• **The input**
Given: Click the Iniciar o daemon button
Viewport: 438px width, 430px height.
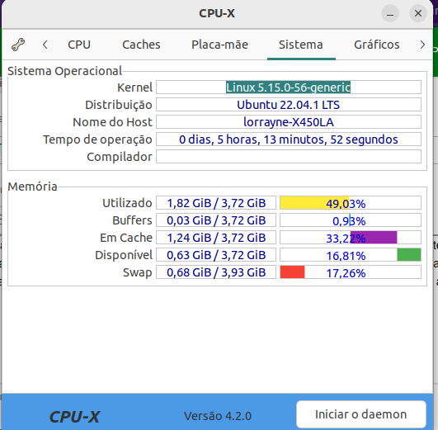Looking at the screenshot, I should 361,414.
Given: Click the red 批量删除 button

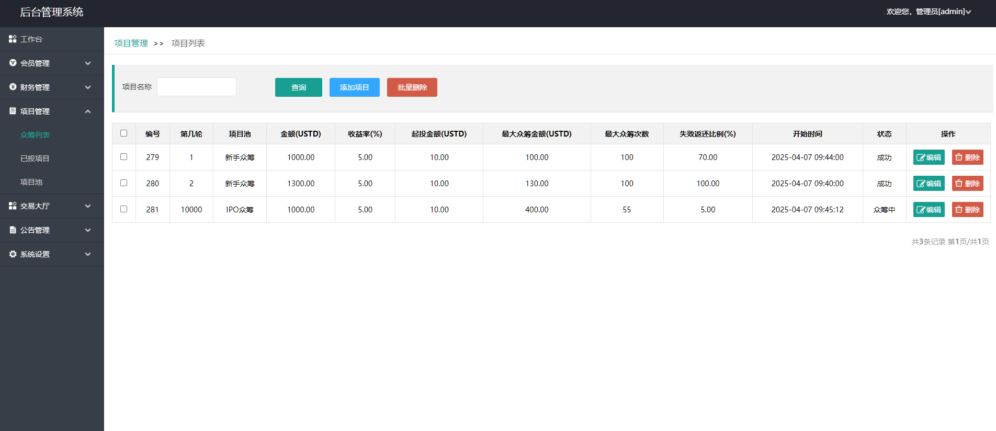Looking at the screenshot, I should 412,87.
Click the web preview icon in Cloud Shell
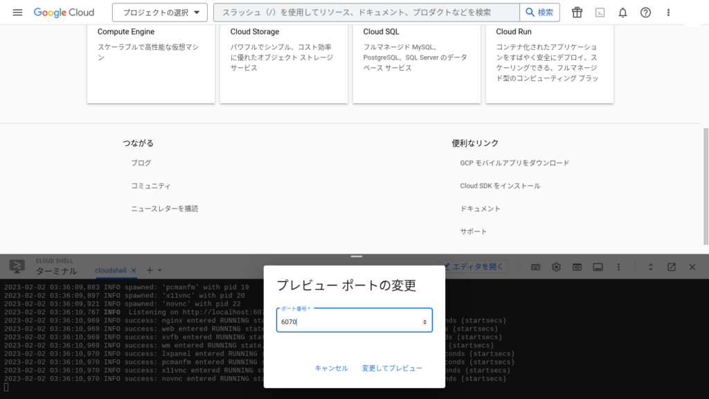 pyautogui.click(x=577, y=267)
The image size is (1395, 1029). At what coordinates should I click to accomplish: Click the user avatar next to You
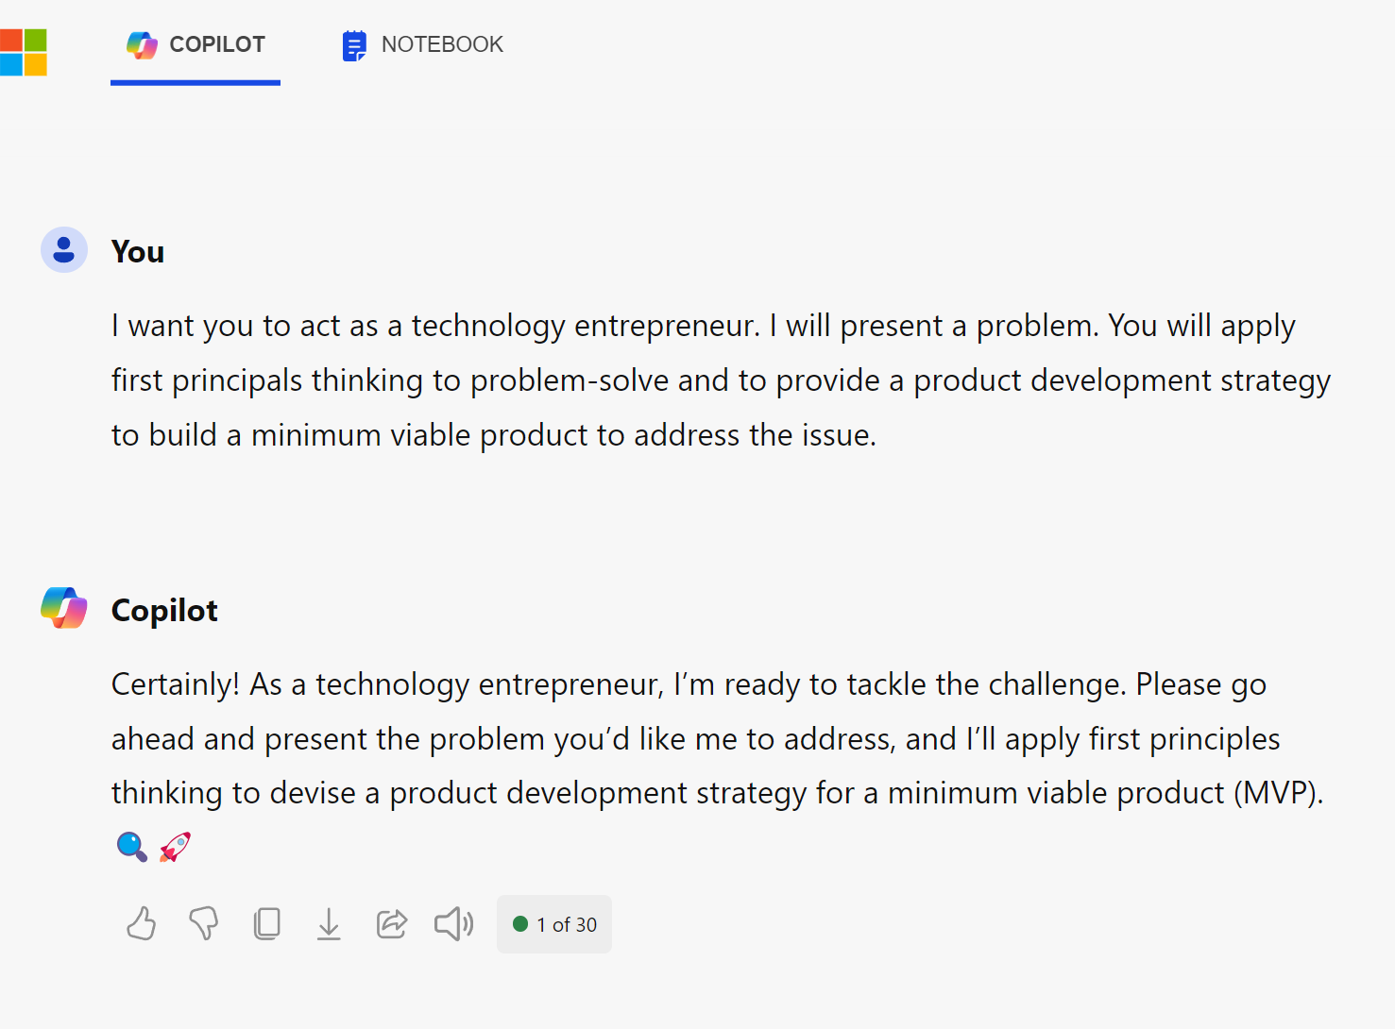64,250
...
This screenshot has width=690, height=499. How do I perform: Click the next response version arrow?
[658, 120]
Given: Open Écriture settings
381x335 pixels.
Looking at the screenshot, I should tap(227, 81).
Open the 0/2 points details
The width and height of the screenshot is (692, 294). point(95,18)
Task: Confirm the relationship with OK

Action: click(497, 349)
---
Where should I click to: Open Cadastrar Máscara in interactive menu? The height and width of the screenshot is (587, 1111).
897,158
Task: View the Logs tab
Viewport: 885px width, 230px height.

• **Problem statement**
For the lines above, output exactly those from the line containing "Task: View the Logs tab" through the line containing "Viewport: 885px width, 230px height.", and skip the others.

• **Written response**
Task: View the Logs tab
Viewport: 885px width, 230px height.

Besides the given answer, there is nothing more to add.